According to Blockaid, the entire operation took roughly seven minutes. The attacker used the forged VAAs to mint 13.76 million wrapped ALPH, which is reportedly more than 100% of the token’s prior wrapped supply. Additional assets, including USDT, USDC, WBTC, and WETH, were unlocked from the bridge’s custody contract.

On-chain analyst Specter flagged that the attack hit both the Ethereum and BNB Chain bridge contracts. Specter stated that the attacker then moved stolen funds from BNB Chain to Ethereum, and a portion has already been deposited into Tornado Cash, according to Specter’s analysis posted on X.

Alephium denies guardian key compromise 

However, Alephium has provided further updates disputing the Blockaid’s submission, stating, “The exploit was NOT caused by a compromise of the guardian keys, contrary to some early external reports.” 

According to the protocol, the exploit was “caused by an offchain vulnerability in the bridge backend that could be triggered in specific edge cases.”

Alephium gave a breakdown of the funds that were drained across Ethereum and BNB, stating that 200,967 USDT, 17,594 USDC, 5.18 WETH, and 0.335 WBTC were taken from the former, while 36,750 USDT and 24.386 WBNB were taken from BNB.

Alephium tells LPs to withdraw

Alephium also warned anyone providing liquidity to ALPH pools on Uniswap or PancakeSwap.

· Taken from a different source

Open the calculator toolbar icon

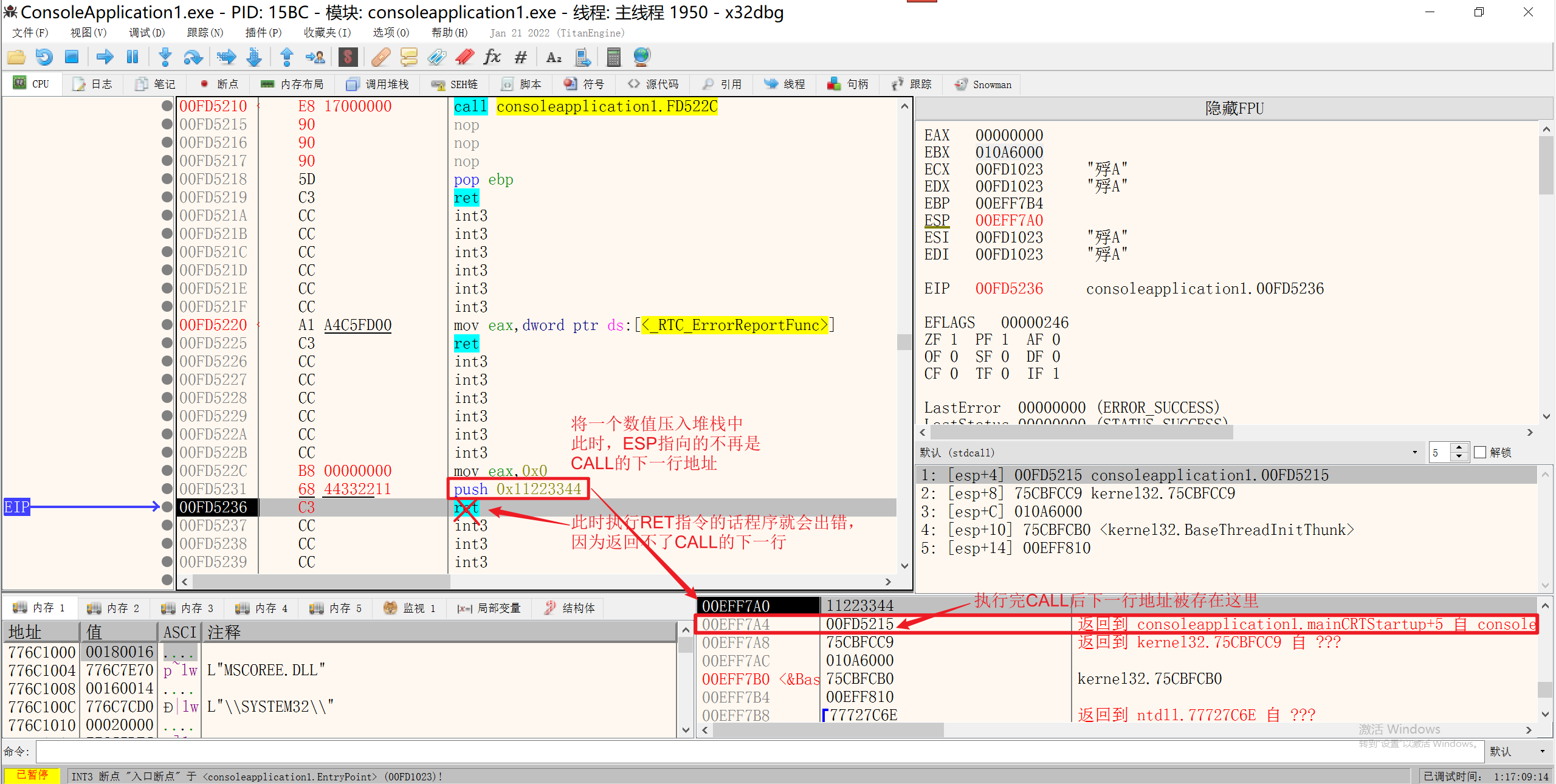click(x=613, y=57)

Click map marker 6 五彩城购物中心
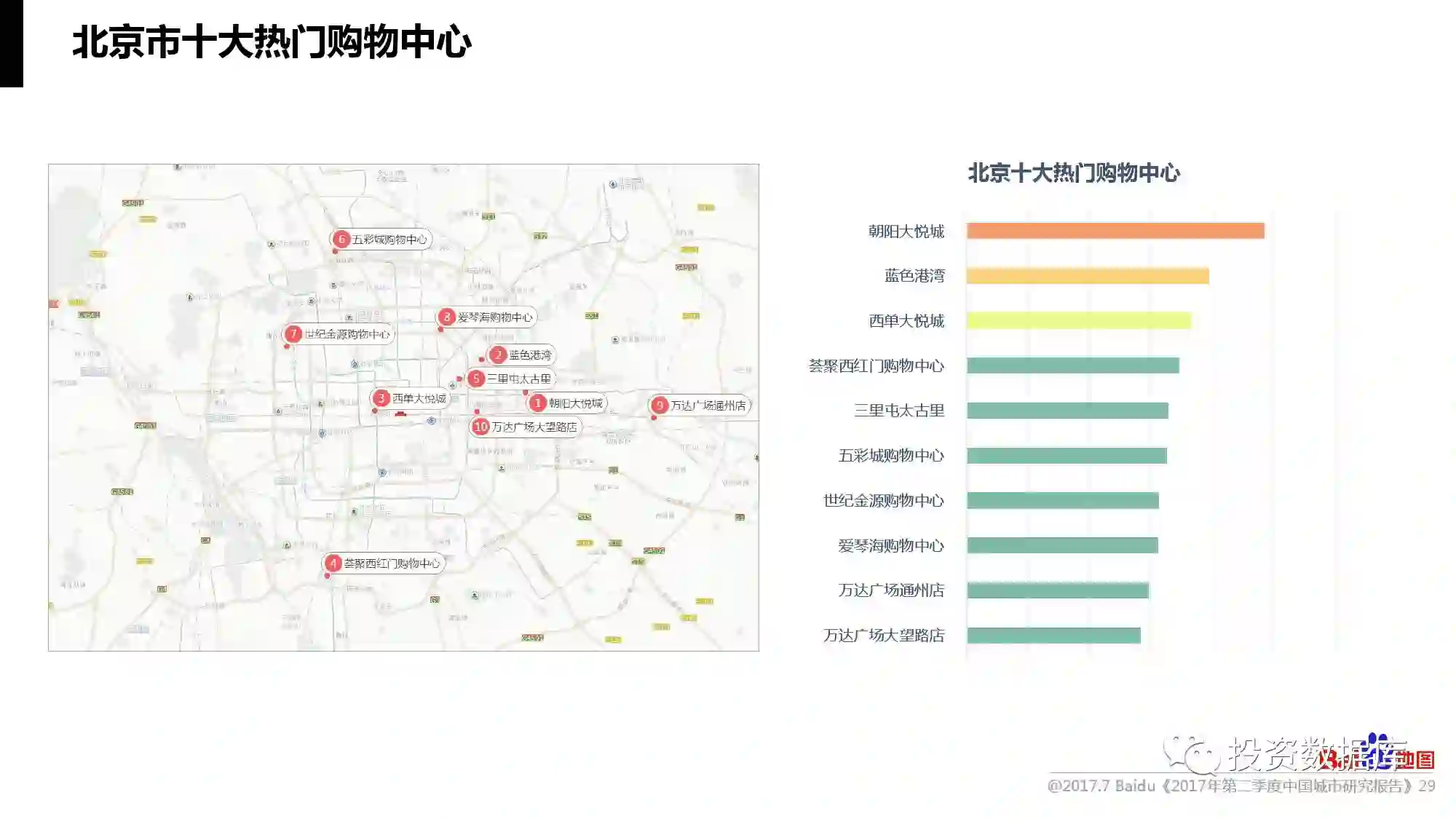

In a follow-up update, the platform gave a comprehensive reason why it asked users to withdraw liquidity, stating, “Because the bridge has been shut down, the attacker cannot redeem or bridge these wrapped ALPH back through the Alephium bridge. We therefore ask users not to provide liquidity to ALPH pools on Ethereum or BNB Chain, to withdraw any existing liquidity, and not to swap against these pools,” adding that “Additional liquidity or trading activity would increase the attacker’s ability to realize value from the unauthorized wrapped ALPH.”

ALPH is currently trading at $0.037 with a market capitalization of over $5 million, while the total value locked (TVL) across Alephium’s DeFi protocols sat at approximately $756,000, and it has over $308,000 as bridged TVL, per DefiLlama data.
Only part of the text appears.